Hal ini diperparah lagi, kalau banyak rapat. Entah kenapa di Indonesia, khususnya rapat dengan institusi pemerintahan, selalu saja ada snack dan bahkan makan siang (ini pakai uang pajak loh membiayainya). Selama di Jepang, sama seperti rapat dengan perusahaan swasta di Indonesia, hanya ada minuman (mostly tea). Bahkan beberapa kali rapat di Jepang, minuman pun tidak disediakan. Biasanya sebelum rapat, peserta membeli sendiri minuman di vending machine dan di bawa ke  ruang rapat. Anyway, semakin sering rapat, semakin sering mulut mengunyah, badan sedikit bergerak, dan lingkar perut membesar.

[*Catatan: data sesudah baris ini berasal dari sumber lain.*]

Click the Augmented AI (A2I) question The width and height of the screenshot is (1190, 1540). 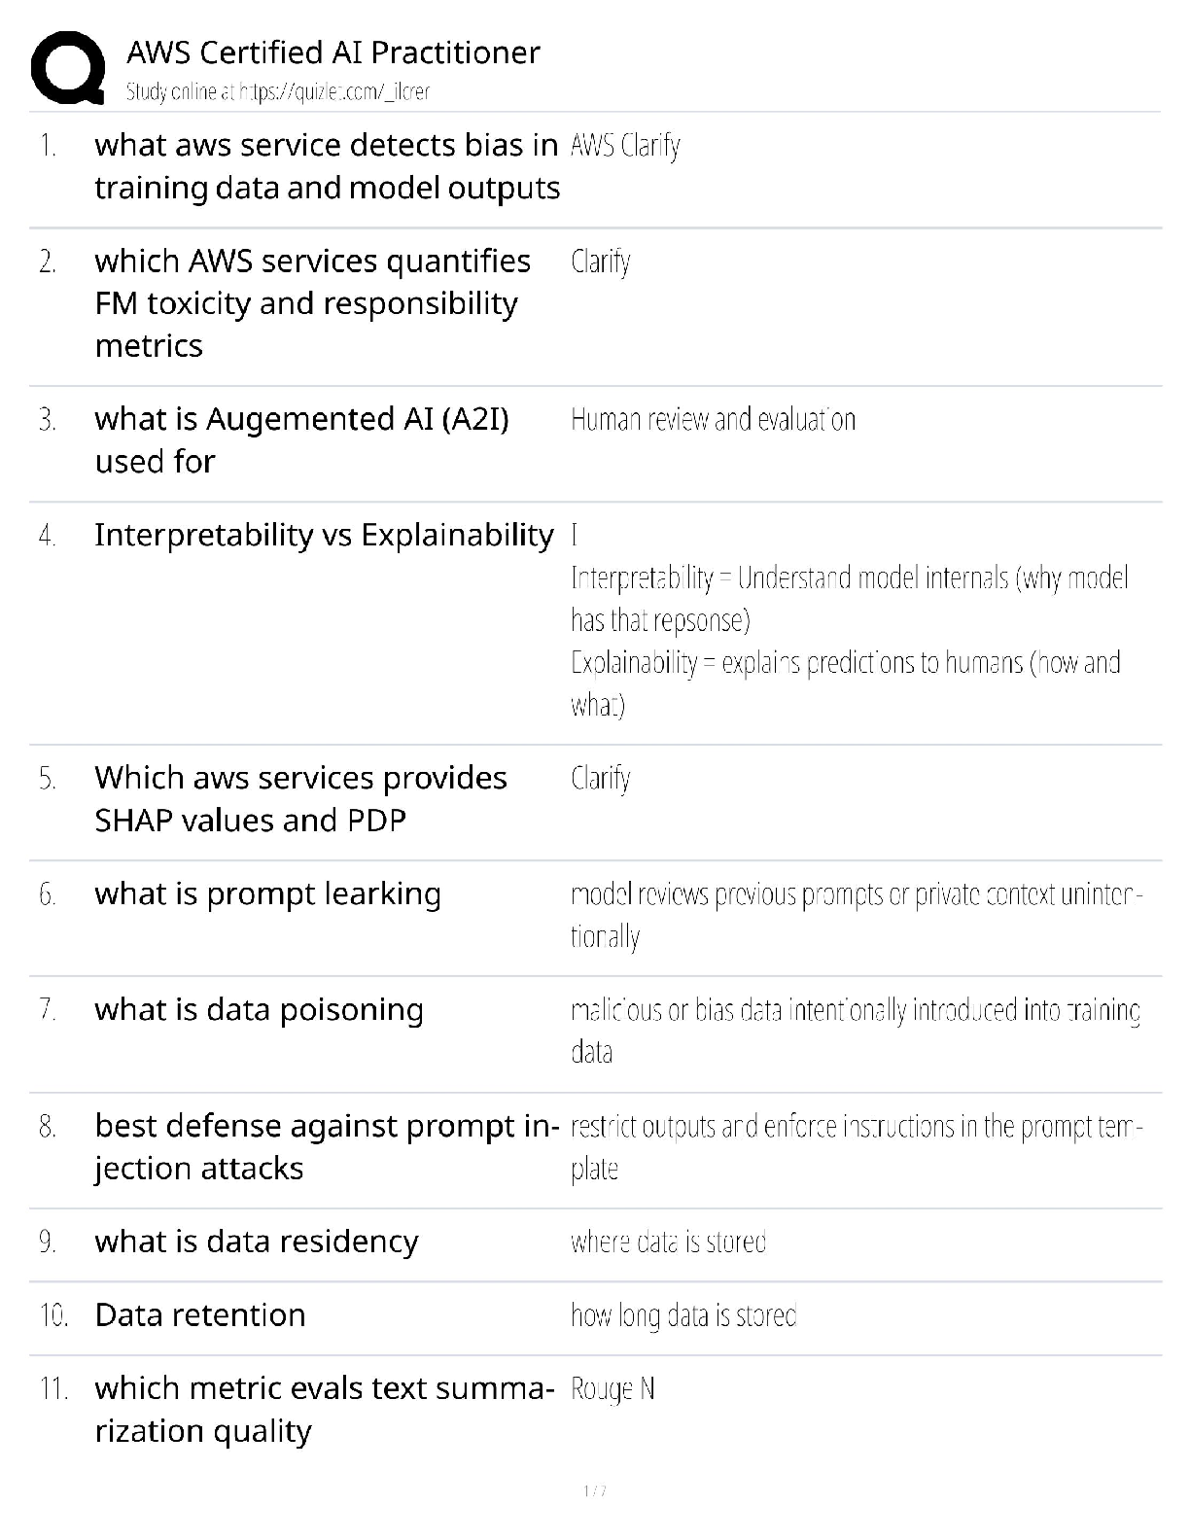[301, 439]
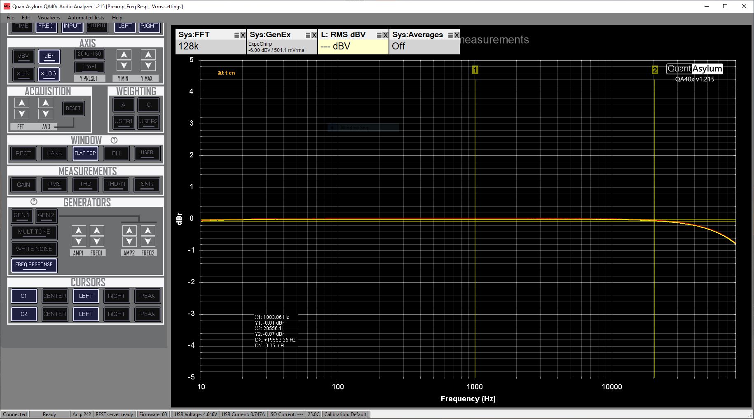Close the L: RMS dBV tile

[x=385, y=35]
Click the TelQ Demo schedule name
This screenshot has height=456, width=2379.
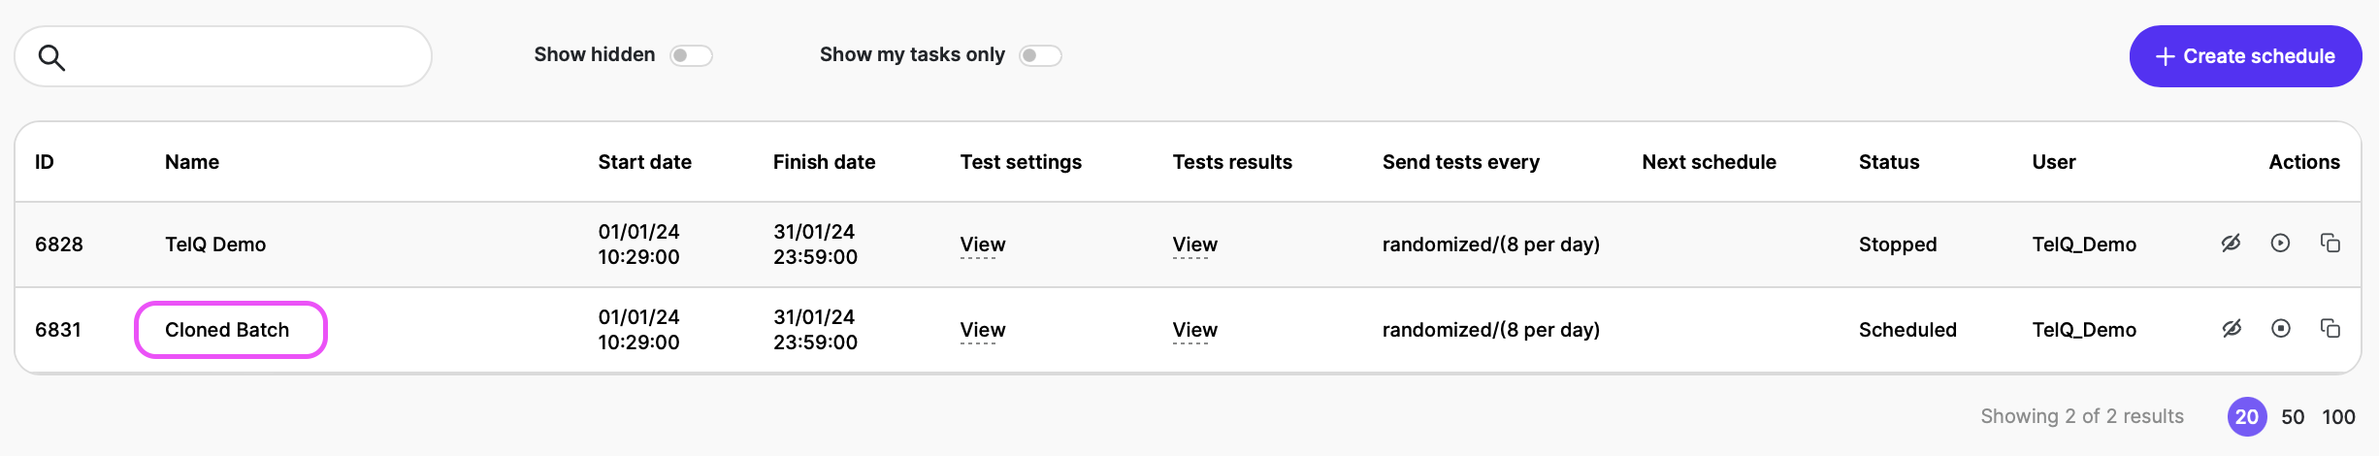click(x=215, y=244)
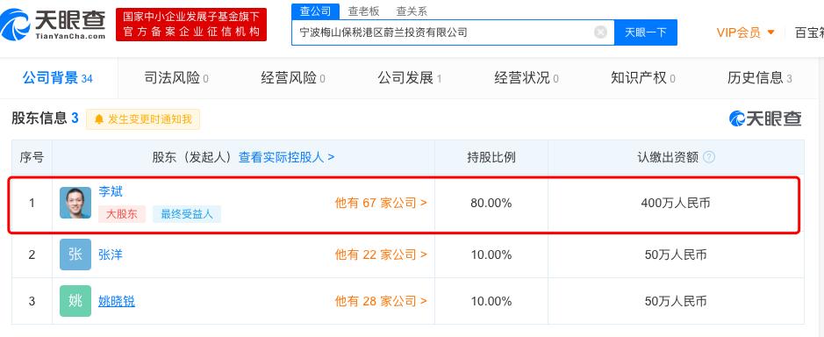Click the 天眼查 watermark logo at right
The width and height of the screenshot is (824, 337).
[765, 118]
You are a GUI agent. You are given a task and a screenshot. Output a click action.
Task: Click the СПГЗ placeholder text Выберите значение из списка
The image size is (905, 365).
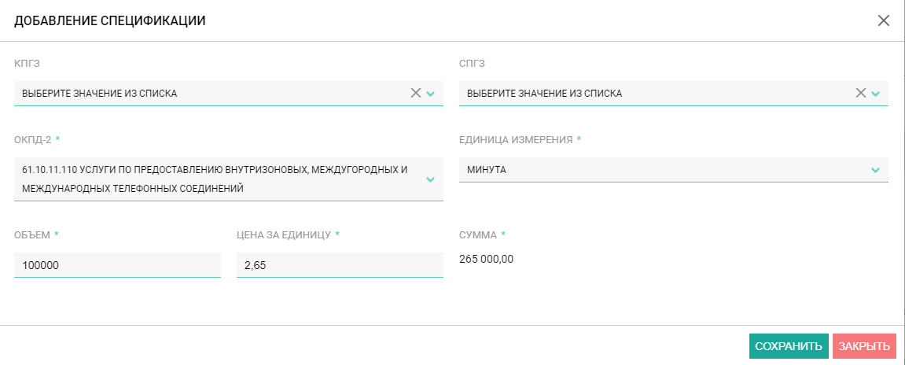coord(544,94)
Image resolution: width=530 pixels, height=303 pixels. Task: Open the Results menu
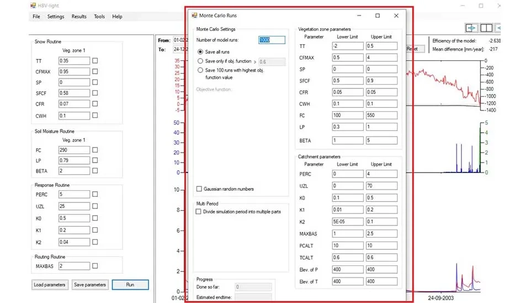[79, 17]
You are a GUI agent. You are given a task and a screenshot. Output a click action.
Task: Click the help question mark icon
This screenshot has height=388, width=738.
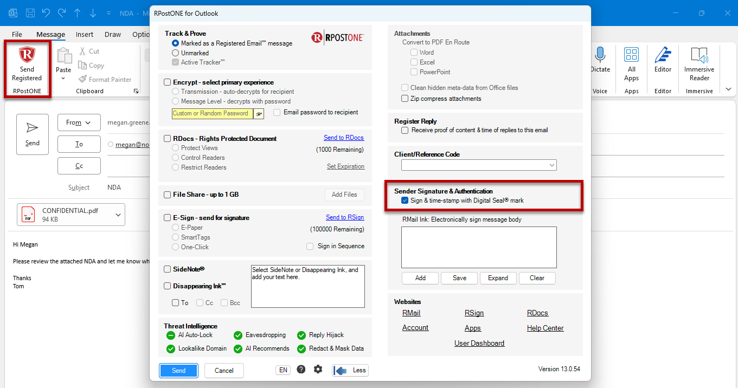pos(301,370)
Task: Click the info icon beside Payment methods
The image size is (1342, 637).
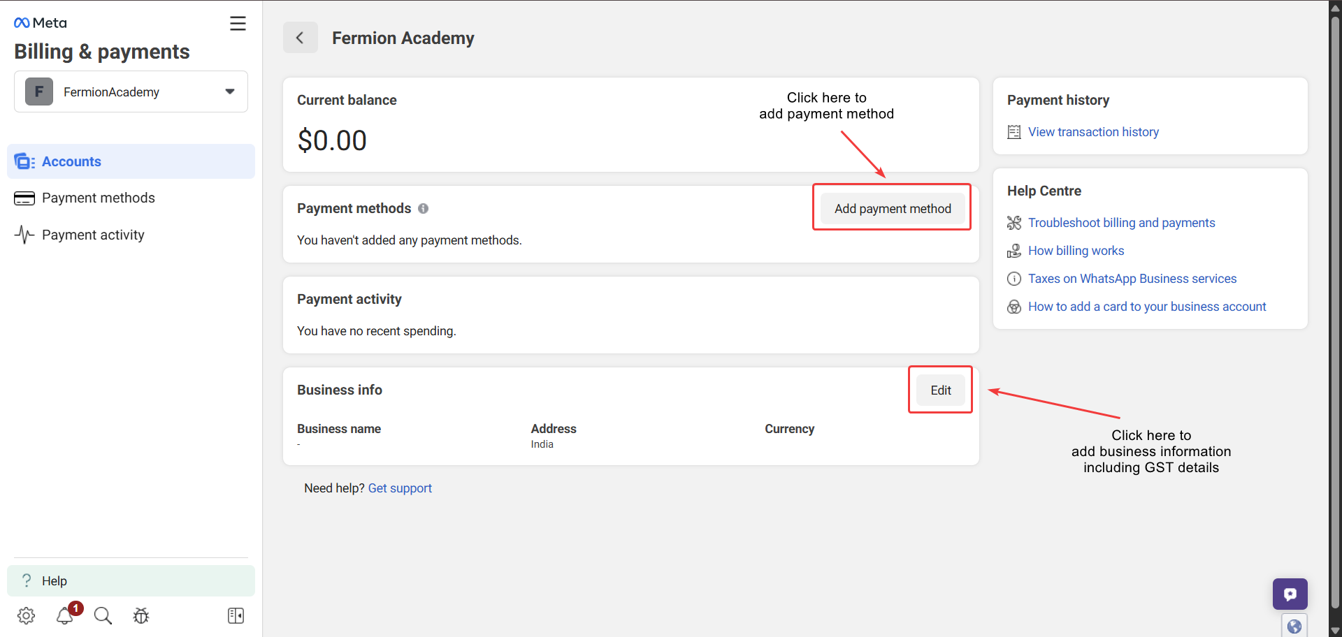Action: 423,208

Maret 2020, awal-awal Covid 19 masuk Indonesia, berat badan saya mencapai 74,2 kg.

Selama pandemi, praktis rapat-rapat dengan snack dan makan siang (gratis) berganti menjadi rapat online (mostly via Zoom). Ada yang saya tidak suka dengan rapat online ini, tidak mengenal waktu, bahkan pernah meeting sampai jam 12 malam. Tapi ada sisi positifnya, tidak perlu menghabiskan setengah hari di jalan, hanya untuk meeting 2 jam. Praktis, hemat waktu, hemat biaya, tidak perlu berbaju rapi, bahkan bangun tidur, cuci muka, bisa langsung join rapat.  

Karena ada banyak waktu, jadilah hobi saya memasak tersalurkan kembali. Makanan yang saya masak hanya makanan sederhana dan dengan bumbu seadanya (bawang putih dan bawah merah). Selain itu, ada banyak waktu juga untuk exercise di rumah, push up, sit up, dan angkat beban. Hidup jadi lebih teratur, bangun jam 5.15, biasanya melewatkan sarapan, saya tidak bisa minum susu karena intoleransi laktosa, hanya minum teh hijau campur madu, atau perasan lemon campur madu, makan siang jam 12.30, exercise jam 17.00, makan malam jam 19.00, dan tidur jam 23.00. Hampir setiap hari jadwalnya seperti itu kalau tidak ada kegiatan di luar atau keluar kota. Selain itu, mulai mengurangi makan nasi, dan lebih banyak minum air putih. Hasilnya, berat badan turun 10,7 kg menjadi 63,5 kg selama 13 bulan atau selama pandemi. Alhamdulillah.